---------- Entries shown ----------

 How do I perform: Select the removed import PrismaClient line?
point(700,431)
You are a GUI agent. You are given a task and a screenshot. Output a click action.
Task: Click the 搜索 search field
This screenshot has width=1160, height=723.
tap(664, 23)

----------

» **Aim**
Collect every line of the listing above that contains the word "screenshot", and reproduce each such line in full.

» **Written solution**
You are a GUI agent. You are given a task and a screenshot. Output a click action.
This screenshot has width=1160, height=723.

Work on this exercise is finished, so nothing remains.